YOUR ASSIGNMENT: Print out each record below, unaltered and complete, without its images.

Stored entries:
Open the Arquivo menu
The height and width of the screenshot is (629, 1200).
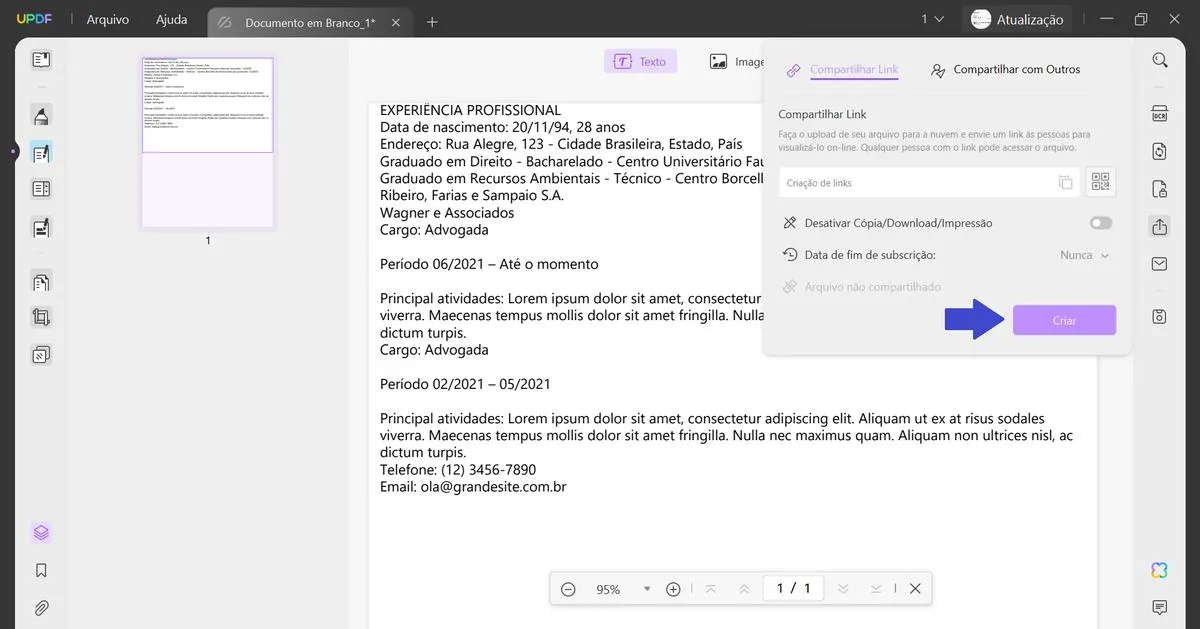click(107, 18)
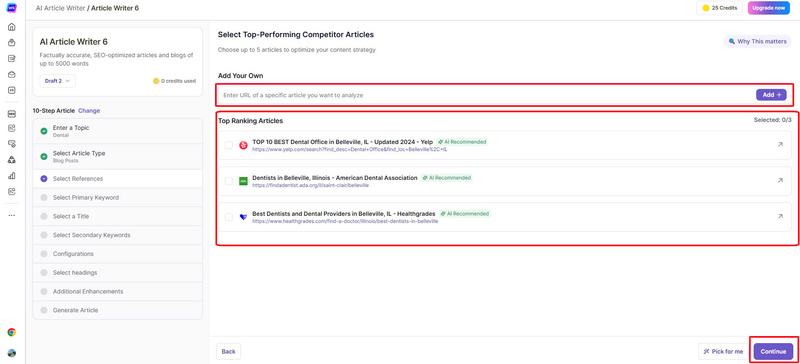
Task: Select the Healthgrades Best Dentists article checkbox
Action: coord(229,217)
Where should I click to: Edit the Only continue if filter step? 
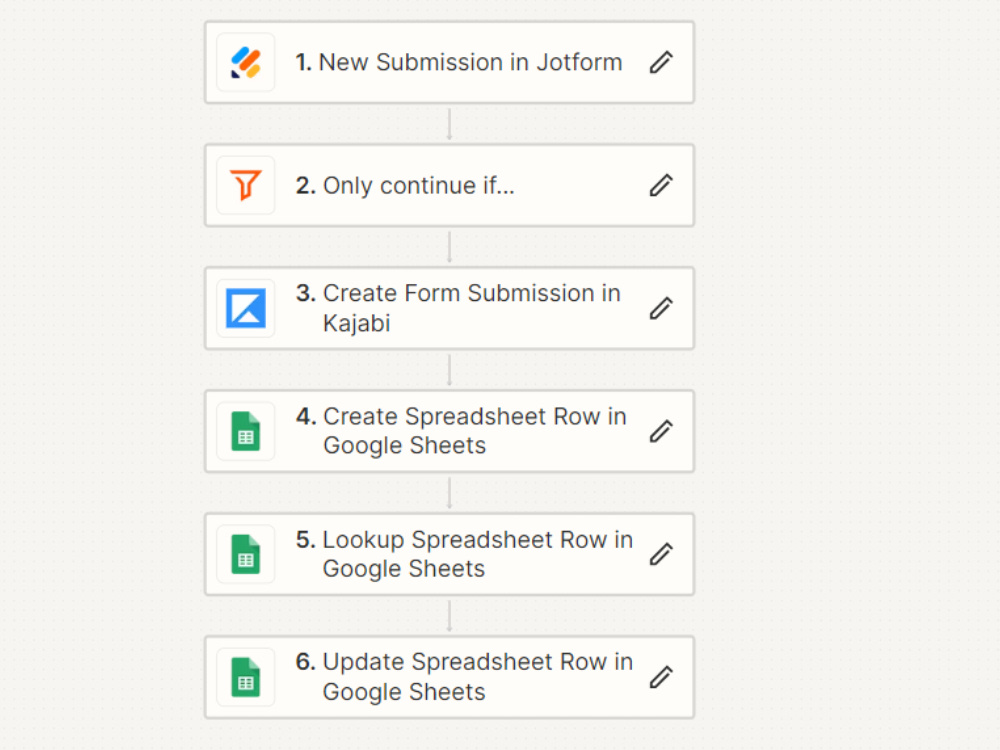click(661, 186)
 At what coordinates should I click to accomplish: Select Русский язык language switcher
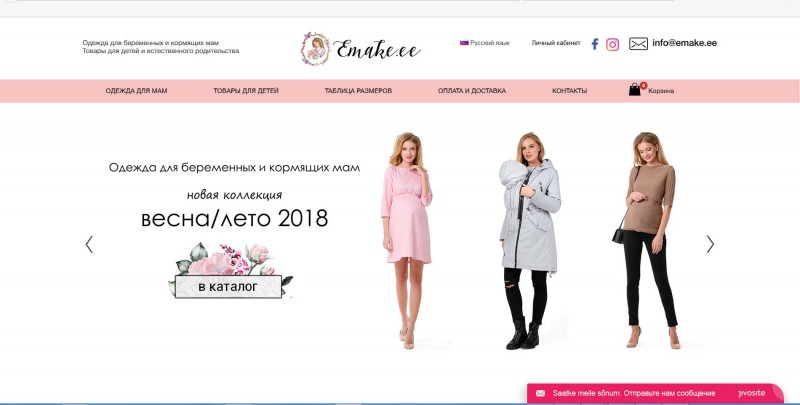click(x=490, y=43)
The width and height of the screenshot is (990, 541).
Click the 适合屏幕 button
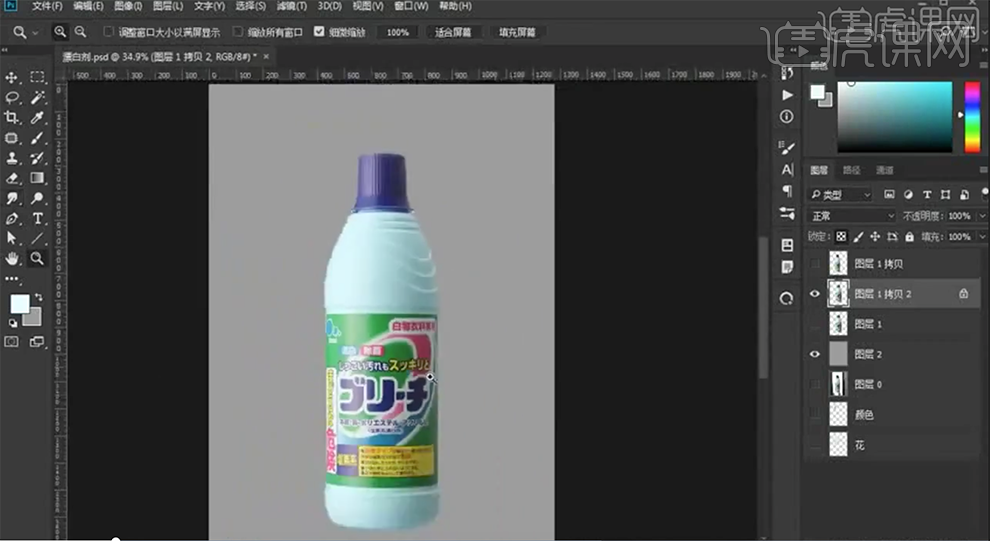[x=453, y=32]
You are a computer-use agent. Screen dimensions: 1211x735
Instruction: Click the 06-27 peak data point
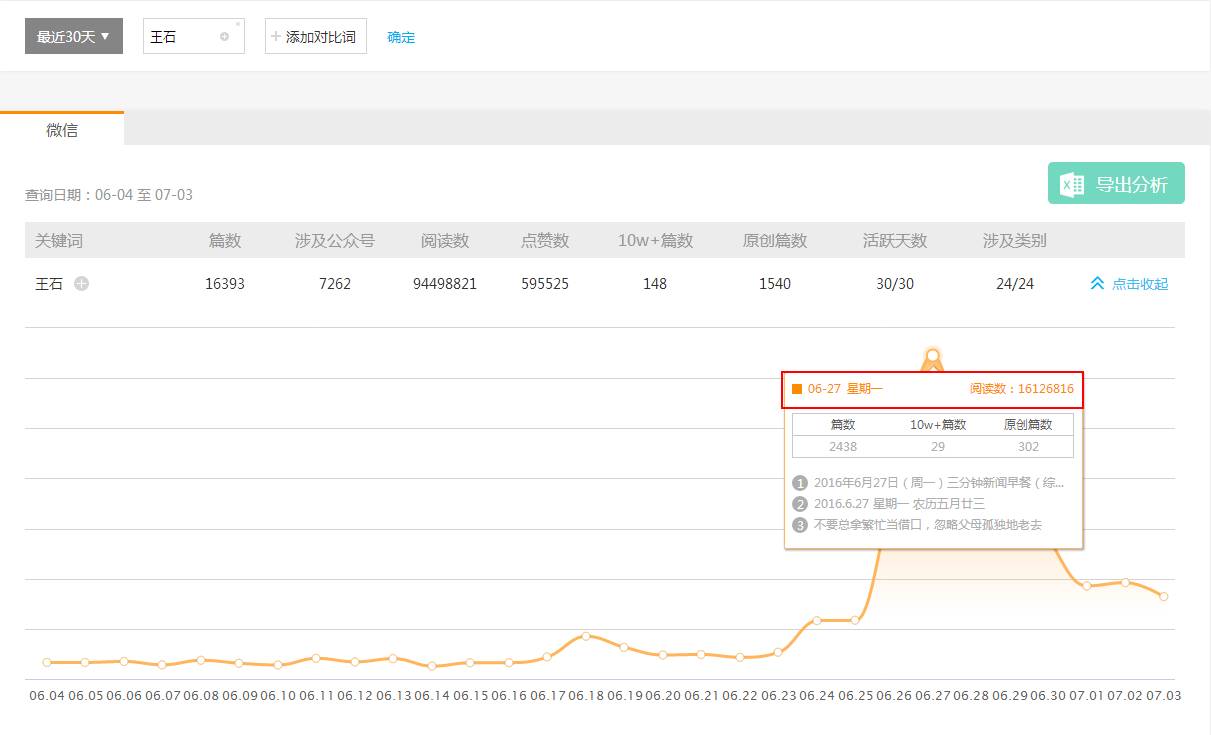[933, 355]
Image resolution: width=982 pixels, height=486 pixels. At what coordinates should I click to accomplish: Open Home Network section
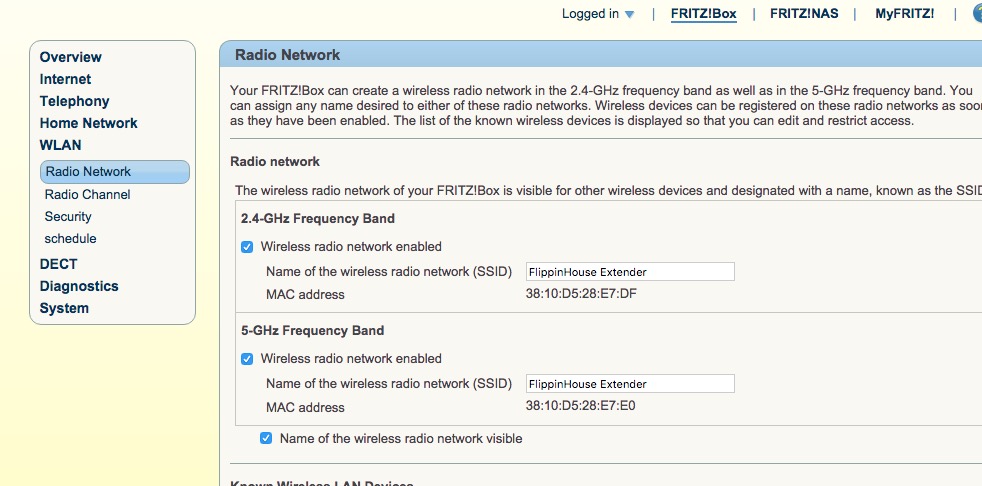point(88,123)
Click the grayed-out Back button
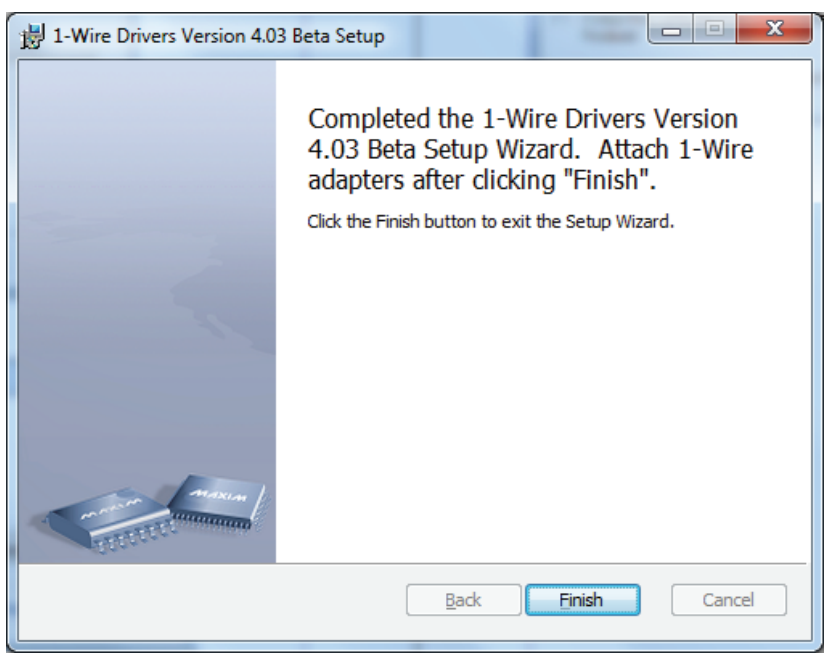The image size is (834, 657). pyautogui.click(x=462, y=600)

SOLUTION FOR THIS EXERCISE:
Open the Arquivo menu
The height and width of the screenshot is (629, 1200).
click(107, 18)
Task: Select the Healthgrades Best Dentists article checkbox
Action: coord(229,217)
Where should I click to: Edit the Only continue if filter step? 
click(661, 186)
 At what coordinates should I click to accomplish: Select Русский язык language switcher
click(x=490, y=43)
The width and height of the screenshot is (990, 541).
Click the 适合屏幕 button
[x=453, y=32]
You are a computer-use agent. Screen dimensions: 1211x735
Instruction: Click the 06-27 peak data point
[933, 355]
Image resolution: width=982 pixels, height=486 pixels. At what coordinates should I click to accomplish: Open Home Network section
point(88,123)
Click the grayed-out Back button
The image size is (834, 657). pyautogui.click(x=462, y=600)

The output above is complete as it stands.